- _Excerpted passage_:
Equine Euthanasia Technique
A dark horse faces a woman in the foreground with an emphasis on its eye.
Common euthanasia drugs in the United States can have adverse effects in horses, but a combination of xylazine and thiopental sodium is a potential alternative. iStock

In efforts to ensure a painless, easy death for equine patients, a case study on one suffering horse used a combination cocktail to accomplish this end. The euthanasia was conducted at the Bangladesh University Veterinary Teaching Hospital using intravenous xylazine hydrochloride (0.1 mg/kg; 20mg/ml) and thiopental sodium (10 mg/kg; 25% solution) [Rahman, MA.; Rahman, MT.; Saha, M.; et al. A case report on euthanasia of a rescued horse using xylazine hydrochloride and thiopental sodium. Res. Agric. Livest. Fish Aug 2022, 9 (2): 213-219].

Common U.S. Euthanasia Drugs

Sodium pentobarbital is a common equine euthanasia drug in the United States. It can cause some level of excitement in horses that do not also receive sedation. The addition of xylazine mitigates this response. Other euthanasia drugs include potassium chloride, saturated magnesium sulfate and chloral hydrate. All of these drugs have potential adverse effects, especially if not pre-medicated with xylazine. Many countries have not approved some of these options due to the potential for violent reactions from the horse that put people at risk.

Thiopental Sodium for Equine Euthanasia

A different barbiturate, thiopental sodium, is commonly used intravenously to achieve anesthesia. The Netherlands and Belgium have approved it for euthanasia. In this study, the authors explained that they administered xylazine first, and then immediately followed with thiopental via rapid intravenous administration. Using xylazine initially might enable the use of a lower dose of thiopental. They report that palpebral reflex, lacrimation and nystagmus became absent within 2-5 seconds following thiopental administration. Respiration ceased completed within 15 seconds. Heartbeats ceased after 3 minutes and 40 seconds. Clinical death was declared within four minutes. 

In summary, the authors state that this combination of xylazine and thiopental results in rapid, smooth loss of consciousness and death with no reactions or excitement. They conclude that “this is a humane and safe technique for sedating and euthanizing horses.”

- _Material supplied_:
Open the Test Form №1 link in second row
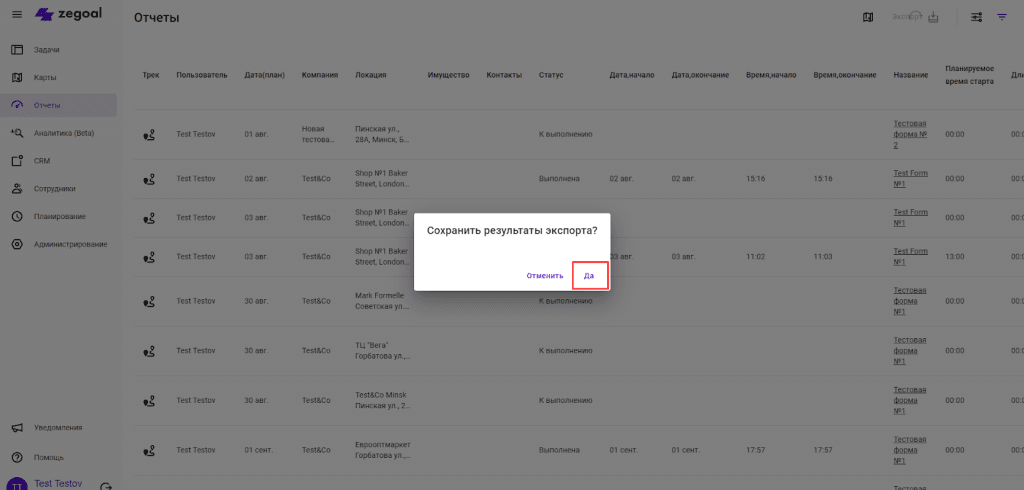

--

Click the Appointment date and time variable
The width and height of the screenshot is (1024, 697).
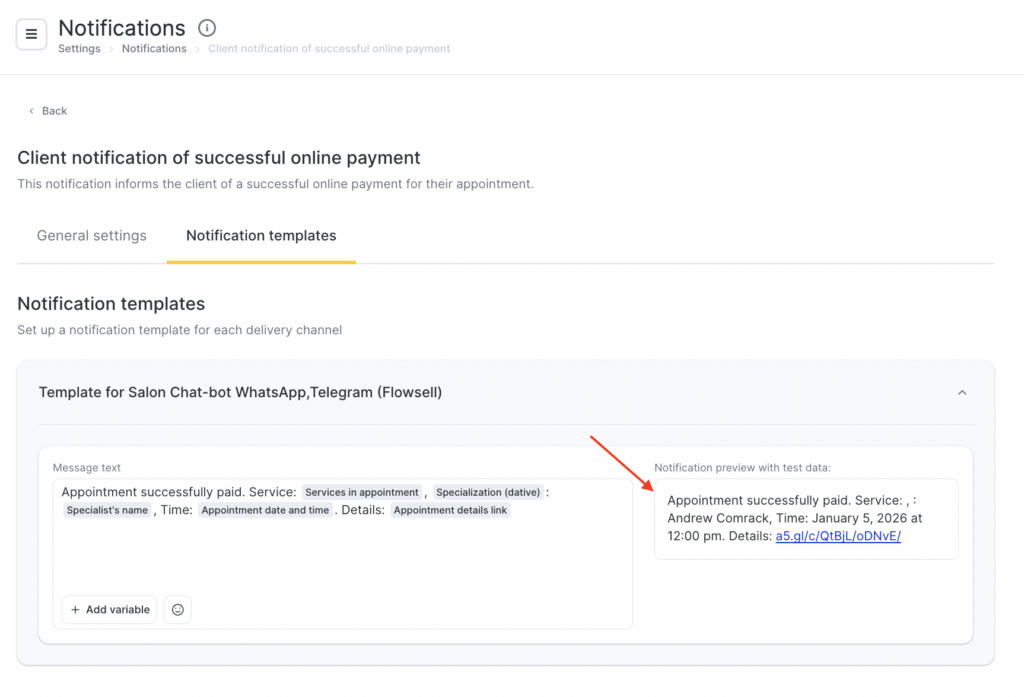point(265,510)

* * *

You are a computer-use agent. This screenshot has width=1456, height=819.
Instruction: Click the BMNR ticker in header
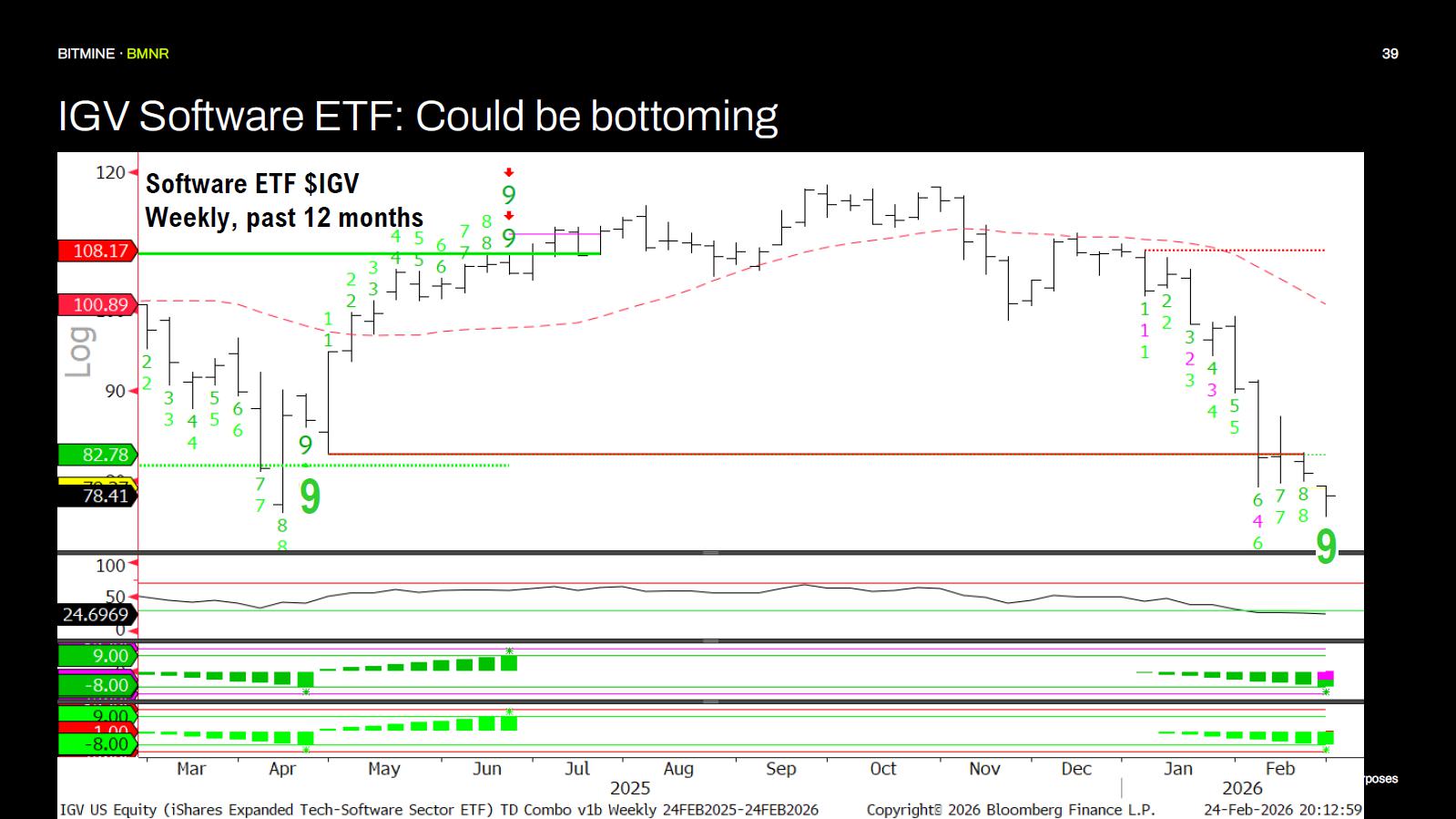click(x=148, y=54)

- _Work to be completed_: Return the passage of the equine euthanasia article exactly, starting at "Thiopental Sodium for" and ending at "within four minutes.". Work only from the text about equine euthanasia and not from the entries.

- _Response to the task_:
Thiopental Sodium for Equine Euthanasia

A different barbiturate, thiopental sodium, is commonly used intravenously to achieve anesthesia. The Netherlands and Belgium have approved it for euthanasia. In this study, the authors explained that they administered xylazine first, and then immediately followed with thiopental via rapid intravenous administration. Using xylazine initially might enable the use of a lower dose of thiopental. They report that palpebral reflex, lacrimation and nystagmus became absent within 2-5 seconds following thiopental administration. Respiration ceased completed within 15 seconds. Heartbeats ceased after 3 minutes and 40 seconds. Clinical death was declared within four minutes.